Lotsen entlasten Eltern
Die Lotsin blieb eng im Kontakt – auch als die Mutter mehrere OPs hatte, und gleichzeitig um ihre Tochter bangte, die auf Intensivstation war. "Im Prinzip war es sehr knapp – für sie und für mich. Der Kontakt war immer da. Es wurde immer wieder nachgefragt, wie es mir geht und, dass ich mich nicht unter Druck setzen lassen soll", erzählt Hölscher.
Die Lotsen entlasten Eltern, damit sich Sorgen nicht erst anhäufen. Babylotsin Deitmer sieht Jonte und seinen Vater nach sechs Monaten wieder. Rund um die Geburt hatte sie den Eltern von Jonte vor allem Sicherheit geben können. Schließlich ist der Alltag mit Baby prinzipiell herausfordernd.

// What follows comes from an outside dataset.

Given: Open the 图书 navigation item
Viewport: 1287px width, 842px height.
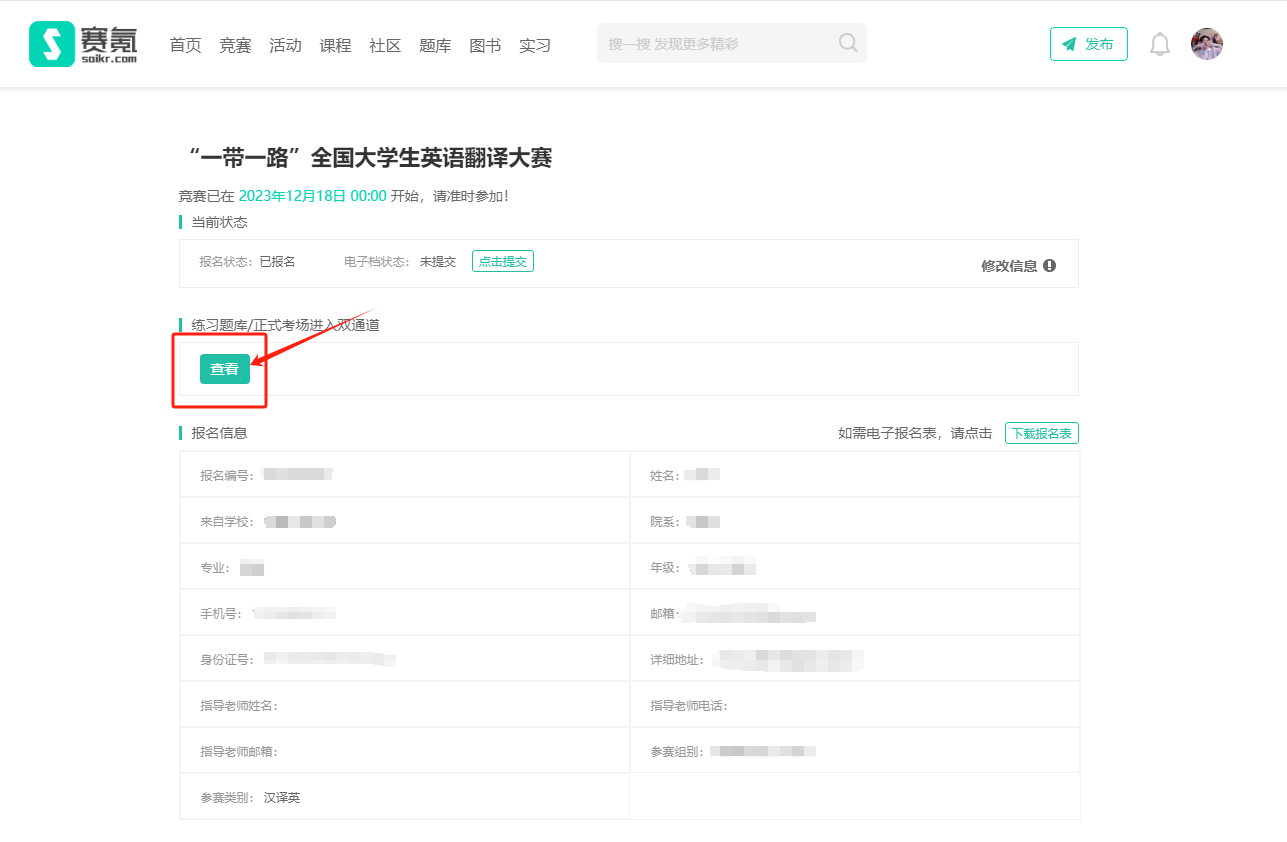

Deitmer hat die Familie begleitet, als es darum ging mit dem Baby gut in Kontakt zu kommen, ebenso wie bei der Bürokratie. Anders als etwa Hebammen "lotst" sie auch durch den Papierkram. "Für uns war das eine ganz große Hilfe, dass die ersten Schritte erklärt wurden, wo man schnell Anbindung findet, wo man Hilfestellung bekommen kann – auch bei Sachen wie Anträge stellen für das Kind", sagt Papa Michael Buerschaper.
Vermittlung an Fachstellen
Die Lotsen helfen bei den zig seitenlangen Anträgen auf Kinder- und Elterngeld und manchmal sogar dabei, eine Wohnung zu finden. Oft vermitteln sie weiter an Fachstellen.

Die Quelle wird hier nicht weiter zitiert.